Mathieu van der Poel only raced for 43 days on the road this season, half the number of most of his rivals, but still caused a major earthquake in 2019.

The mutterings of just how good Van der Poel would be on the road have been rumbling for a few years now but this was our first opportunity to see what he really could do and, boy, he did not disappoint.

The Dutchman’s win rate was just under 25%. Within that were WorldTour one-day races, week-long stage races and even the odd bunch sprint.
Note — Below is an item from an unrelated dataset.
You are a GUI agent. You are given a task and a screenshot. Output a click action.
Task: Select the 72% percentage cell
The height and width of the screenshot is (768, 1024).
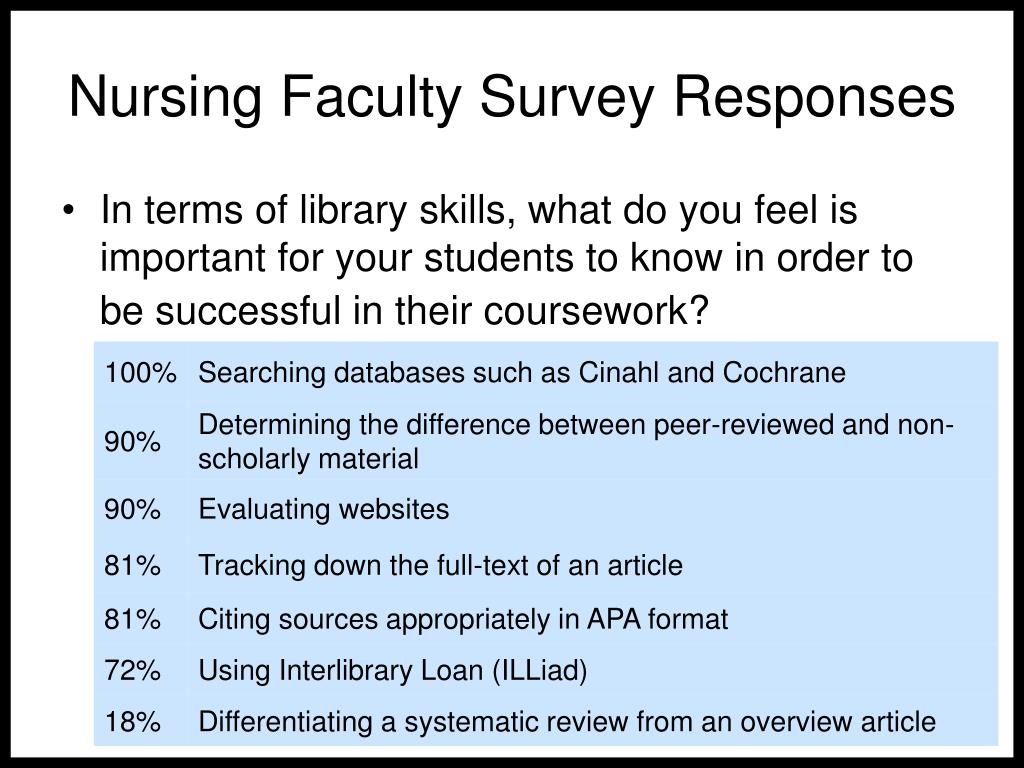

Amstel Gold, Brabantse Pijl, Dwars door Vlaanderen and the Tour of Britain already banked into his palmares and he hasn’t even fully committed to riding road yet.

Even more impressive than these wins was the nature in which he raced.

There was refreshing naivety to Van der Poel’s approach. What other rider would crash into a flower pot in their first-ever Tour of Flanders, look certain to abandon, get back on their bike, chase for 60km alone and then attack the leading group immediately after catching back on?

And how often would you see a rider go so far into the red for victory, they would blow as catastrophically as Van der Poel did at the World Championships. It was an act that you feel really earned Van der Poel the admiration of those watching, a relatability to his often superhuman persona.

Van der Poel also produced the single most impressive victory of 2019, single-handedly closing a minute gap to Alaphilippe and Jakob Fuglsang over 10km, launching a 400m sprint and winning the Amstel Gold Race back in April.

The one you may have forgotten

Fuglsang's year could see you forget that, up until July, the veteran rider was on course for the season of his career.

By July, he was one of the favourites for the Tour, such was the wave of success he had been riding but, eventually, Fuglsang was a DNF following a crash. With that, people forgot about how omnipresent the Dane was throughout the spring.

Podiums at Strade Bianche, Amstel Gold and Fleche Wallonne eventually led to an impressive solo win at Liege-Bastogne-Liege. Third at Tirreno-Adriatico and fourth at Itzulia Basque Country and he eventually earned victory at the Criterium du Dauphine.

The early part of the season saw an unmissable drama play out between Fuglsang and Alaphilippe as the pair seemed to go toe-to-toe each week, both earning an equal share of the spoils. Fuglsang's 2019 will not be one to forget.

The Young Guns

The last two riders who could lay down a worthy claim for rider of the season are Remco Evenepoel and Tadej Pogacar.

Both are first-year pros, one is still a teenager, the other won a race in the USA despite not legally being able to drink the champagne he was gifted on the podium. Both are the future and the present of the sport.

Slovenian Pogacar broke onto the scene in May winning the Tour of California. By September, he was winning three stages of the Vuelta a Espana and finishing on a Grand Tour podium at his first attempt.

Pogacar will win a Grand Tour if he continues this progression and it could very well be next year. Incredible considering he is only 21, but that seems the norm now.

And as for Evenepoel. Well, what were you doing at 19-years-old? Because I can guarantee it was not winning the European Championships time trial, Classica San Sebastien and the Tour of Belgium within a two-month period during your first season as a professional bike rider.

And I bet you did not finish second at the time trial World Championships either. It's easy to forget that what Evenepoel is doing right now is phenomenal as a result of how natural it looks for the generational talent.

For both Evenepoel and Pogacar, there really are no limits to how far they can go and 2019 was only the beginning.